What to do: Change "dropdown" to "drop-down menu" throughout the records below and reproduce them otherwise unaltered. Leave the pictures out of your answer.

[Dataset rows]
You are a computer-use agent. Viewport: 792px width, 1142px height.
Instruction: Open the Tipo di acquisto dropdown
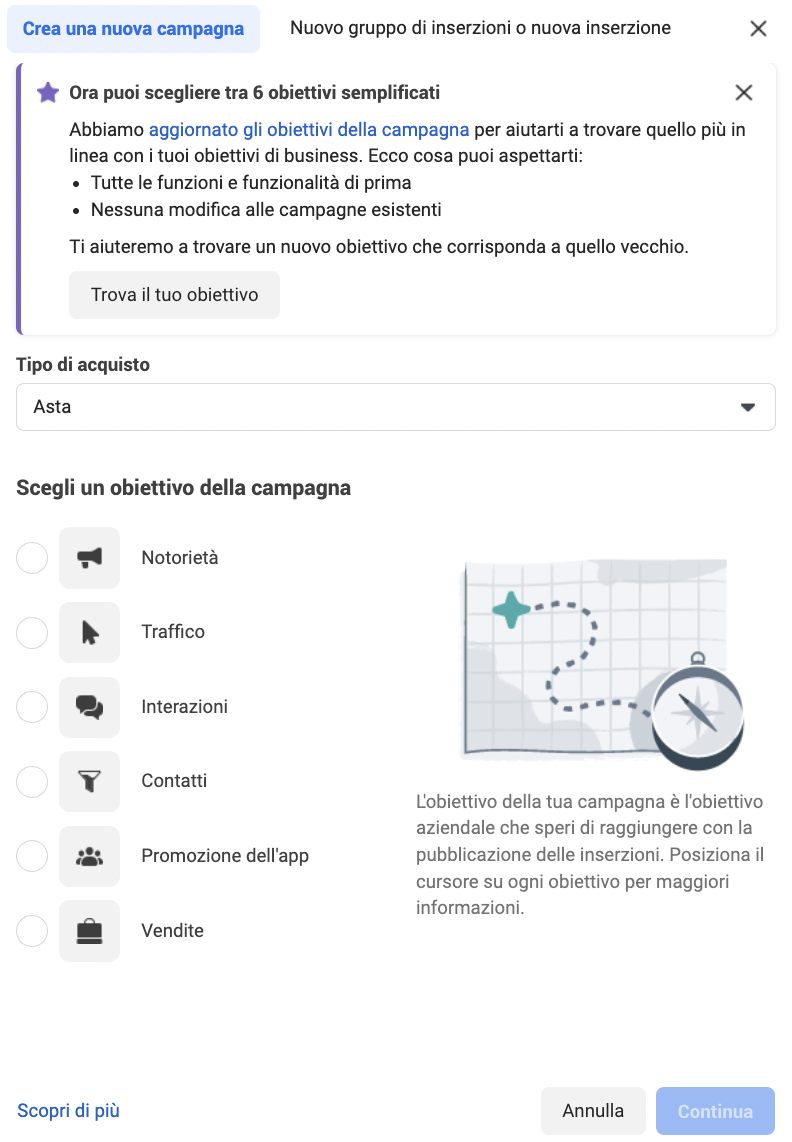click(395, 407)
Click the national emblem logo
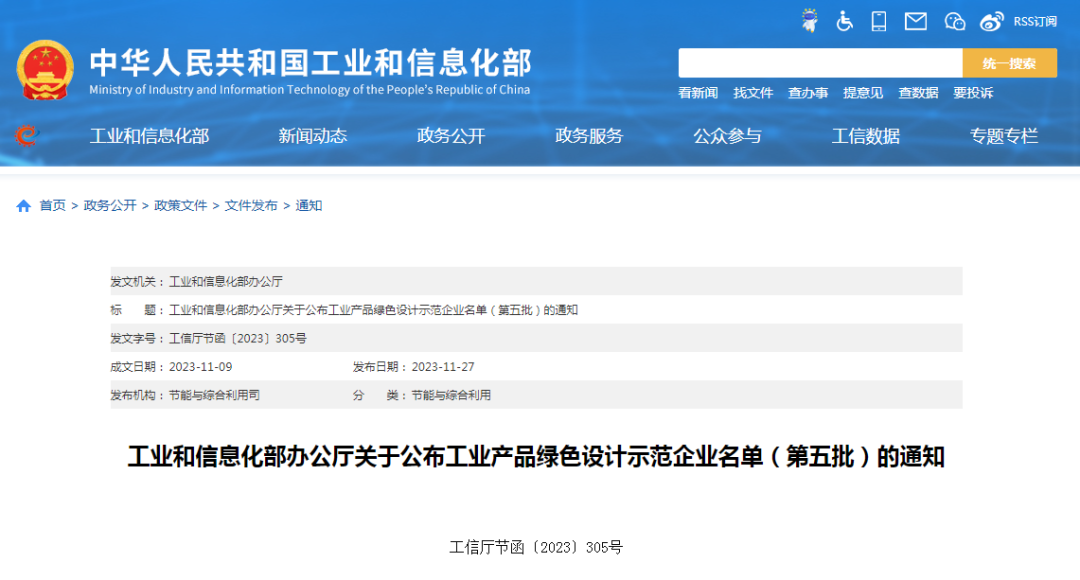The width and height of the screenshot is (1080, 580). pos(44,70)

Written solution:
You are a computer-use agent. Viewport: 792px width, 1142px height.
Instruction: Open the Tipo di acquisto drop-down menu
click(395, 407)
Click the national emblem logo
The width and height of the screenshot is (1080, 580). pos(44,70)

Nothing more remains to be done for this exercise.